George III Cut Glass Six Light Chandelier

George III Cut Glass Six Light Chandelier

ENGLAND, circa 1790

Height: 51 inches (130cm)
Diameter: 32 inches (82cm)

Provenance:
Possibly supplied to Woodgate Family at Somerhill, Tonbridge, Kent
Possibly James Alexander Esq.
Sir Isaac Lyon Goldsmid, 1849
Lady d’Avigdor-Goldsmid moved the chandelier from Somerhill to The Old Laundry in 1981
By descent

Bibliography:
Cf Ralph Edwards, The Dictionary of English Furniture, Vol I, p.336, fig. 23 for a chandelier bearing similar spires now in the collection of the Victoria & Albert Museum, and p. 337, fig. 24 for a very similar glass urn in the stem.

Somerhill

The Jacobean mansion of Somerhill was built circa 1611-13 by Frances, daughter and heiress of Queen Elizabeth’s minister Sir Francis Walsingham, and her third husband, Richard Burke, 4th Earl of Clanricarde. It was built on part of the Manor of Southfirth that had been presented to Frances by Queen Elizabeth I. There is a draft plan preserved in the Soane Museum with a note suggesting the architect was John Thorpe. The estate subsequently passed to the Woodgate family and was later acquired by James Alexander Esq., in 1816, who engaged Sir Jeffery Wyattville to remodel the interior. In 1849 Somerhill was bought by Sir Isaac Lyon Goldsmid from whom it passed by descent until the early 1980′s when the family moved out and there was a sale of much of the contents organized by Sotheby’s. Somerhill has subsequently become a school.

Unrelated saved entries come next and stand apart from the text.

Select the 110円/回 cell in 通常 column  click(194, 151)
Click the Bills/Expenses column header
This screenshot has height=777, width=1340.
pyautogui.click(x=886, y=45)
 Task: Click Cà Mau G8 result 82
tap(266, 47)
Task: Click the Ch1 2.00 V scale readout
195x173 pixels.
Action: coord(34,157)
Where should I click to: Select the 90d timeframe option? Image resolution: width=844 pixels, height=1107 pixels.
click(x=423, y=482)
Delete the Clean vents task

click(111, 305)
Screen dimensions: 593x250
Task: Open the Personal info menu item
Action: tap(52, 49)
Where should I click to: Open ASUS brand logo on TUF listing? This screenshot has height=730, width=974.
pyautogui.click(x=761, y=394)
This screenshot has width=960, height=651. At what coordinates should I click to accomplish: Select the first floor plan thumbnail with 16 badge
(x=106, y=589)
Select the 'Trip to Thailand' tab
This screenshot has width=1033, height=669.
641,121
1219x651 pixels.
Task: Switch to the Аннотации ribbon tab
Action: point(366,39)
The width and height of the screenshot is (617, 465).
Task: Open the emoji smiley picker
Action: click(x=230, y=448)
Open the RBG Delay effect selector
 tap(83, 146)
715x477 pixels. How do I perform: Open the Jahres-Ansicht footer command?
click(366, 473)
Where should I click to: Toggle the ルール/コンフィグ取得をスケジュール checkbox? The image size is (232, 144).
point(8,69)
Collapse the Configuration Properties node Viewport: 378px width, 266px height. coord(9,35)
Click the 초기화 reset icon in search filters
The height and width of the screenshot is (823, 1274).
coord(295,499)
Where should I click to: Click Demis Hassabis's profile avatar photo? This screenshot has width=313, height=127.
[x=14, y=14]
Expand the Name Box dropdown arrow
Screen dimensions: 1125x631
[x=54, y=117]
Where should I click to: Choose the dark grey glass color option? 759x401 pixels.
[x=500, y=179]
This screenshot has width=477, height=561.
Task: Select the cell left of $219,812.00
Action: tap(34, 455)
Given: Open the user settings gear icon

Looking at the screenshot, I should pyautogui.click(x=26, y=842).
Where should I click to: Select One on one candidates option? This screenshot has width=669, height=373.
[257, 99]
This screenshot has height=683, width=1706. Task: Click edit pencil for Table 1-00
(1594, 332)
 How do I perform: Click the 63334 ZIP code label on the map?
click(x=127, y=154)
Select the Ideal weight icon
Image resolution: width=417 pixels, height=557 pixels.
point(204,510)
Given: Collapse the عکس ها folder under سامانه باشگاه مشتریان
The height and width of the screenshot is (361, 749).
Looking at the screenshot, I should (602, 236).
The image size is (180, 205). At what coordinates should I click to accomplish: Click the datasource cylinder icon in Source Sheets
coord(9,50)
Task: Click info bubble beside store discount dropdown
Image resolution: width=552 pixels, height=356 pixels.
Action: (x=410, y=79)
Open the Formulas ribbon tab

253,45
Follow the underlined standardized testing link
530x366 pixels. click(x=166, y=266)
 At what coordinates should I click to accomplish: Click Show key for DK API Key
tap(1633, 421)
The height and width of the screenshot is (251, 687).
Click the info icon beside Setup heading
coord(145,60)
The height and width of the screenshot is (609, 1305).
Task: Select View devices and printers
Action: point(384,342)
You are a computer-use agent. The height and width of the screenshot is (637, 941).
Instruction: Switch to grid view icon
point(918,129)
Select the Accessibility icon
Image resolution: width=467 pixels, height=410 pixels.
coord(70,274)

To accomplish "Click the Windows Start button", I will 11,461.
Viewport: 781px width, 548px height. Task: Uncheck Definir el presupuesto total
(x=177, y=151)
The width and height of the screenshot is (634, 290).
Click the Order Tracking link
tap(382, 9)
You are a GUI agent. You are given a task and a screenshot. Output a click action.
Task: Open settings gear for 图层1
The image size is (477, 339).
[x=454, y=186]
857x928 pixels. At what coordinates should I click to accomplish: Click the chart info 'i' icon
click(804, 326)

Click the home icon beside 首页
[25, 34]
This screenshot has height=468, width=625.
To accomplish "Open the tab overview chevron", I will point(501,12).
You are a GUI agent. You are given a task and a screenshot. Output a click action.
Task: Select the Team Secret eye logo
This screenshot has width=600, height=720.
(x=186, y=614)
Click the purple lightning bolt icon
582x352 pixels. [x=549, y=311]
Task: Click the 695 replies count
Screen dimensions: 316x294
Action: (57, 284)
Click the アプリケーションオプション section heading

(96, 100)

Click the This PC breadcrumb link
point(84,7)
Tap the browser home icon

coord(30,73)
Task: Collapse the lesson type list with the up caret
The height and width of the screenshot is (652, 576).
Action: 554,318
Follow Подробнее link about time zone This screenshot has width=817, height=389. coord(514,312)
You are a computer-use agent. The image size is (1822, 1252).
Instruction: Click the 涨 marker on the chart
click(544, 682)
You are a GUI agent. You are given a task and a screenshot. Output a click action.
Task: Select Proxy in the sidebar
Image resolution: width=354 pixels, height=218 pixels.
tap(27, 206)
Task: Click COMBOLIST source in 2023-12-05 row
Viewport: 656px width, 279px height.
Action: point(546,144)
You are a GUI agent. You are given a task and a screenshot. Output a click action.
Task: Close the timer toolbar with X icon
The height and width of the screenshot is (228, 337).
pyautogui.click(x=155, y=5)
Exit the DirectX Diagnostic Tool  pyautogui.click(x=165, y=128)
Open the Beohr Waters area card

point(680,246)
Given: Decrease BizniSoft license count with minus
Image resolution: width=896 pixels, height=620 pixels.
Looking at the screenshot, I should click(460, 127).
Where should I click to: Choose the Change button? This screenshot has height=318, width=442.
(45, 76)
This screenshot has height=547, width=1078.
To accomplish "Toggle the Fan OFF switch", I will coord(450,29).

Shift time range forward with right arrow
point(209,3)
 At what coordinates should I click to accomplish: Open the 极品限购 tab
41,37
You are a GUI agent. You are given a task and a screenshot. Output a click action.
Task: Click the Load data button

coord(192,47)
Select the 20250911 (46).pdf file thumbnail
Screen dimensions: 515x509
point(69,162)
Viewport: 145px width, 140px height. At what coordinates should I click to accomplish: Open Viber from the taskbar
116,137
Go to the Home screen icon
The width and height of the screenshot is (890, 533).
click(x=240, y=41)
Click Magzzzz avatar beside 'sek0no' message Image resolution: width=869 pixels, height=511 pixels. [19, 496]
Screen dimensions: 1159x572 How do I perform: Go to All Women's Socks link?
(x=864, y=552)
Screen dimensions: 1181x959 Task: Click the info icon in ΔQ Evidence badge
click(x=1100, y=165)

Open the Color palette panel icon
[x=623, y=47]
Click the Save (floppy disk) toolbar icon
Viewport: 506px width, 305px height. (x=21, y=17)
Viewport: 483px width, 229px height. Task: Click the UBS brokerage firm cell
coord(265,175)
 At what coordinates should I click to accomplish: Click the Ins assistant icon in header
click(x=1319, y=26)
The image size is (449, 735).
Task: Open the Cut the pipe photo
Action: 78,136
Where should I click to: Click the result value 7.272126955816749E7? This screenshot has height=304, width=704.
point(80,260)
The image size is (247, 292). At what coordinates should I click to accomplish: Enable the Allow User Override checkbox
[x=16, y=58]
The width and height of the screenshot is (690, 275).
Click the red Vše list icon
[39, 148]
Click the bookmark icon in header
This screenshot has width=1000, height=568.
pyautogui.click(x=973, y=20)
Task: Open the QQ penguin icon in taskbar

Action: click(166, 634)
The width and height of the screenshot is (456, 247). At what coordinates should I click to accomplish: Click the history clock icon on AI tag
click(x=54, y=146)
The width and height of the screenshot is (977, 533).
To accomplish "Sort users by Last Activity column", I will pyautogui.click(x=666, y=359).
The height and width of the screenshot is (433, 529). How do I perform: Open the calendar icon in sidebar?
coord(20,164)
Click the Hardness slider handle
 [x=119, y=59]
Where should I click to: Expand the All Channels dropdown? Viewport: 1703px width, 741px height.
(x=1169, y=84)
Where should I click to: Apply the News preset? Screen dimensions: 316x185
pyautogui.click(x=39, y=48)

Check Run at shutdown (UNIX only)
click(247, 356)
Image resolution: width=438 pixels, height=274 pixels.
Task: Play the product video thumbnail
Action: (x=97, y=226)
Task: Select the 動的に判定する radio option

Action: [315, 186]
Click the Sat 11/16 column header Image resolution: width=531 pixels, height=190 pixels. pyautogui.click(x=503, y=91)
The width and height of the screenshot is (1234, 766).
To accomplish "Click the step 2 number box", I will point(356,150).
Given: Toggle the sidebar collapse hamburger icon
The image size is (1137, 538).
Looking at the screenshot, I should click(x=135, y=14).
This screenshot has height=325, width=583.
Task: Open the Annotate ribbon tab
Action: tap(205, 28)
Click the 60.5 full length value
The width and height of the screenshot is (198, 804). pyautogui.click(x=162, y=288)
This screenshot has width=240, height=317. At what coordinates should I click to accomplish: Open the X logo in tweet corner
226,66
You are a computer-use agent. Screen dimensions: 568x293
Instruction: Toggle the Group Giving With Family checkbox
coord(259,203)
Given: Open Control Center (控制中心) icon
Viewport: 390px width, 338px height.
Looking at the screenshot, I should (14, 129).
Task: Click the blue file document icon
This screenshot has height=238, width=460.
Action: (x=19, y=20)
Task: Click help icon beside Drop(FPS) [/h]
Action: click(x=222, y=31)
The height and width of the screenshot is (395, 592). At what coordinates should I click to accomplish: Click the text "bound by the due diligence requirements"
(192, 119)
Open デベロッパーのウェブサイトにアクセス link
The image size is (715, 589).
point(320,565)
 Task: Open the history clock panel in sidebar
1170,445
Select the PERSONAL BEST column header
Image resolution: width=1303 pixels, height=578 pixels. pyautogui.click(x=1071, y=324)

Small Drawing Room at Somerhill, showing the chandelier in situ

The present chandelier hung in the small Drawing Room at Somerhill, from the time when the Goldsmid family first acquired the house, in 1849, until 1981. It may be that the chandelier was supplied to the house at the time it was made, circa 1790, but there is no documentary evidence to prove that.